Bonus da 80 euro, si cambia
Rinvio sulla flessibilità delle pensioni

Con i super ammortamenti la manovra attesa al Consiglio dei ministri di giovedì si arricchisce di un altro tassello, a cui aggiungere anche la probabile trasformazione del bonus da 80 euro da spesa a sgravio fiscale.

È ormai quasi certo che slitterà al 2016 l’atteso provvedimento sulla flessibilità in uscita nelle pensioni. «Non abbiamo ancora trovato la soluzione per consentire di andare in pensione un paio d’anni prima», ha ammesso ieri sera il premier Matteo Renzi a «Che tempo che fa», su Rai Tre. «Se si interviene sulle pensioni senza saggezza si fa danno, quindi proporremo la soluzione nel 2016, quando i numeri saranno chiari». Quello che invece entrerà nella manovra sarà «una misura ad hoc» per facilitare il lavoro dei professori universitari, riportando eventualmente in Italia quelli espatriati all’estero. A 500 di loro, ha assicurato il presidente del Consiglio, sarà dato «un gruzzolo» per portare avanti progetti di ricerca nelle università, «slegandoli dalle dinamiche burocratiche della Pubblica amministrazione».

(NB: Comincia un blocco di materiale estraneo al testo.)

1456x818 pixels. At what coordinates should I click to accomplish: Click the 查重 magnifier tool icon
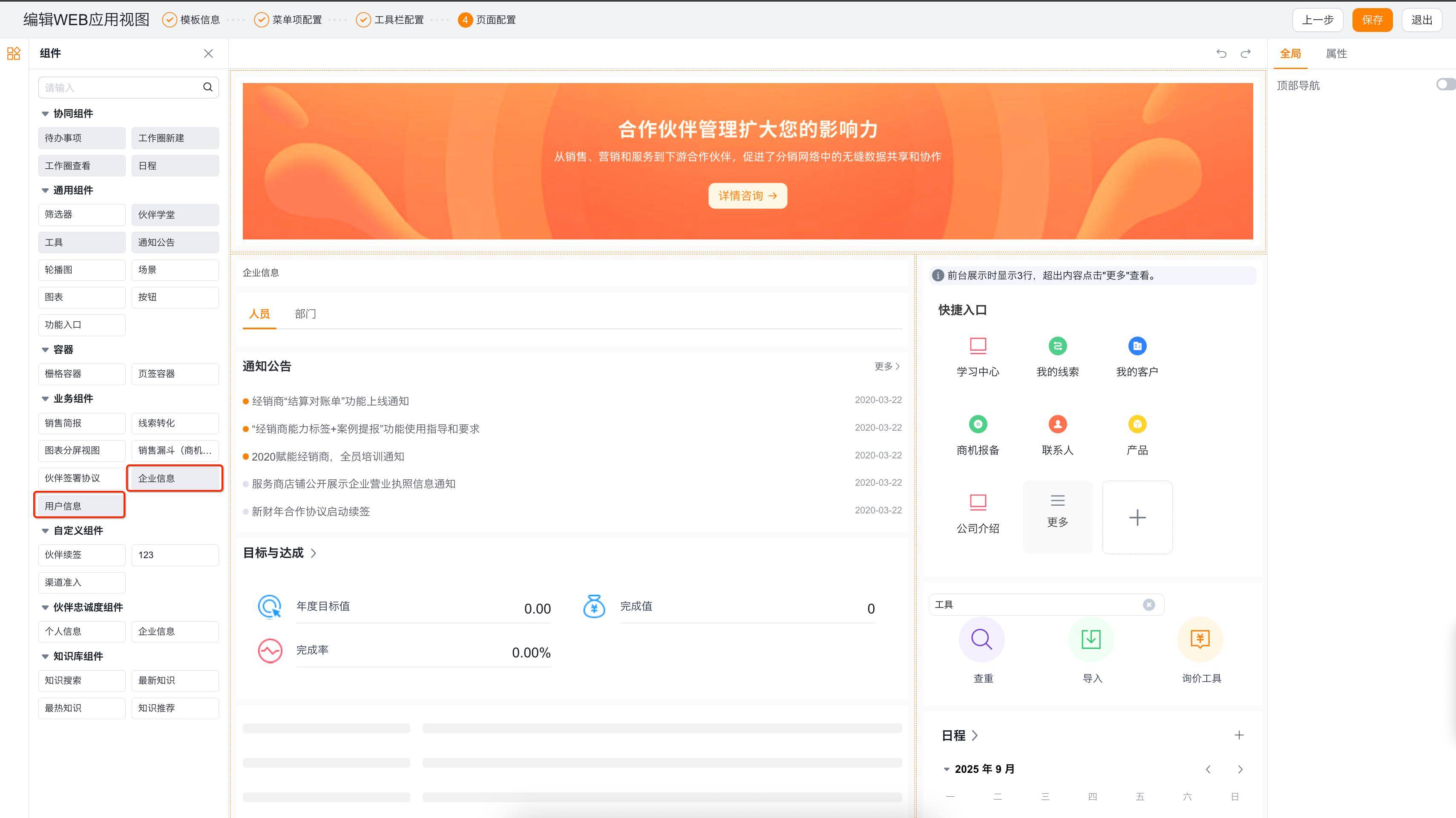[981, 639]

Se però il governo dovesse inserire nella Legge di stabilità tutti i punti emersi finora, l’importo salirebbe a oltre 28 miliardi, che ancora non sono stati tutti trovati. Ci stanno lavorando il ministro dell’Economia, Pier Carlo Padoan, e lo stesso premier. Il Parlamento ha già dato il via libera a utilizzare il deficit fino al 2,4% del Pil l’anno prossimo (circa 17,9 miliardi), sfruttando il più possibile la flessibilità europea, ma a Bruxelles la partita resta ancora da giocare.

Il disco verde della Commissione non è infatti prevedibile al momento su tutto l’importo, ma solo sulle clausole riguardanti le riforme e gli investimenti, lasciando temporaneamente da parte invece la più complessa e articolata questione migranti, da cui l’Italia puntava a ottenere uno 0,2% di deficit. Circa 3 miliardi insomma, senza i quali la flessibilità utilizzabile si riduce a meno di 15. In questa cifra vanno però considerati anche i 5 miliardi destinati al piano di investimenti cofinanziati dall’Ue: al netto le coperture apparentemente disponibili scendono quindi ancora, a circa 10 miliardi. A queste devono comunque aggiungersi circa 7 miliardi di spending review, probabilmente un miliardo dalla riforma dei giochi e, secondo le stime più ottimistiche, altri 3 miliardi di entrate dovute nel 2016 alla voluntary disclosure (il rientro volontario dei capitali all’estero, ndr).

In tutto 21 miliardi, che non basterebbero. I punti fermi, come è noto, sono cancellazione delle clausole di salvaguardia di Tasi e Imu e il pacchetto imprese, comprensivo di ammortamenti. Per questo, sono ancora in bilico la flessibilità delle pensioni e il rinnovo della decontribuzione per i nuovi assunti.